Accidentally, The Green Knight’s Most Iconic Outfit Was Discovered

This story is also available in a version about the production design “The Green Knight”The first appearance was in Below-the-Line Issue of ’s awards magazine.

Legend has it that King Arthur and his Knights of the Round Table lived together in Britain between the 5th and the 6th centuries. But stories of Arthur were generally told much later in the Middle Ages and then again in the 19th century, and there’s considerable dispute about whether he existed at all.

It is because of all this that Jade Healy and David Lowery, the director, decided to tell an Arthurian tale. “The Green Knight,” they weren’t worried about being true to the time period.

“We really wanted to allow ourselves space to be free with how we would interpret medieval times, and we were not interested in giving ourselves rules,”Healy stated. “We did lots of research to use as a base for what we were doing — but the Knights of the Round table live in the audience’s minds, and that’s what was important.”

The Green Knight - Dev Patel

Even the table itself got something of a makeover in this reimagining: Rather than the usual solid slab of wood, it’s a huge circle that’s open in the center and has a gap at one end so that people can stand in its center. “The way I designed it was specific to the way David wanted to shoot,”Healy was the one who made the table the centerpiece of a great hall, which was built on an Irish soundstage. “A big, clunky round thing only allows you so much room — and the more research I did, the more I found old sketches and drawings that looked similar. So I was not the first crazy person to come up with that idea.”

Accidentally, The Green Knight's Most Iconic Outfit Was Discovered
The round table hall / A24

The hall that contains the round table was the film’s biggest set and Healy’s biggest challenge, mostly because she was working with a small budget. “It was a big build for the budget we had,”She stated. “We also didn’t have money for effects that would extend the sets, and David prefers to shoot everything in camera, so we had to build the whole ceiling and everything.
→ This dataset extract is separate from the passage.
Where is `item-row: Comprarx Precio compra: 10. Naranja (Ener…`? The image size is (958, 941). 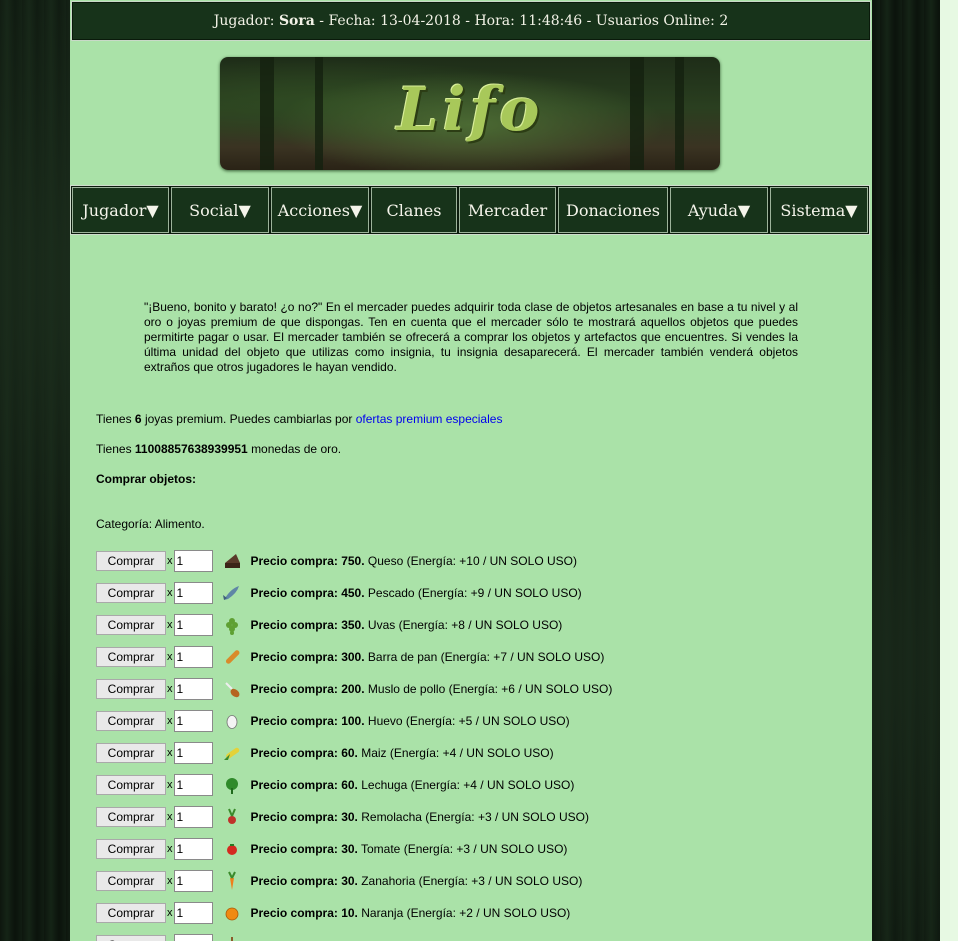 item-row: Comprarx Precio compra: 10. Naranja (Ener… is located at coordinates (333, 913).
“We were building down to the wire. In fact, they were shooting on another location as we were building the round table hall, and David texted me and said, ‘I think we’re going to add a couple of days to the shoot here.’ What a relief that was, because we were still building the throne on the day they arrived to shoot.”

She based the look of Arthur’s castle on a French abbey that was “simple and Romanesque,”Without the elaborate decoration she wanted to avoid. Another castle, located deep in the woods and occupied by a mysterious lord and lady who both shelter and tempt Dev Patel’s Sir Gawain, was more elaborate and even less true to the time period.

“It’s almost futuristic, because it doesn’t take place in the same time as everything else,”Healy spoke of the sequence. “I worried about that at first, but we talked about it and that’s where we landed.”

The Green Knight - Dev Patel

One of the film’s most striking settings, meanwhile, came from a fortuitous call of nature. Healy was afraid that she’d have to design and build the chapel where Sir Gawain has his final encounter with the Green Knight — but then, on a location scout in Ireland, Lowery and his crew were about to leave a castle they’d looked at when cinematographer Andrew Droz Palermo headed into the woods for an unceremonious bathroom break.

“I was in the car waiting for him, and he came out and said, ‘Jade, you’ve gotta check this out,’”She said. “I thought he was joking, but he had literally found this abandoned chapel in the woods.”

She laughed. “He was on a hero’s journey to relieve himself, and he found our green chapel. It was amazing but too small, so we built a river and a few steps, and did some work to bring it to life.”

Find out more about the Below the Line Issue.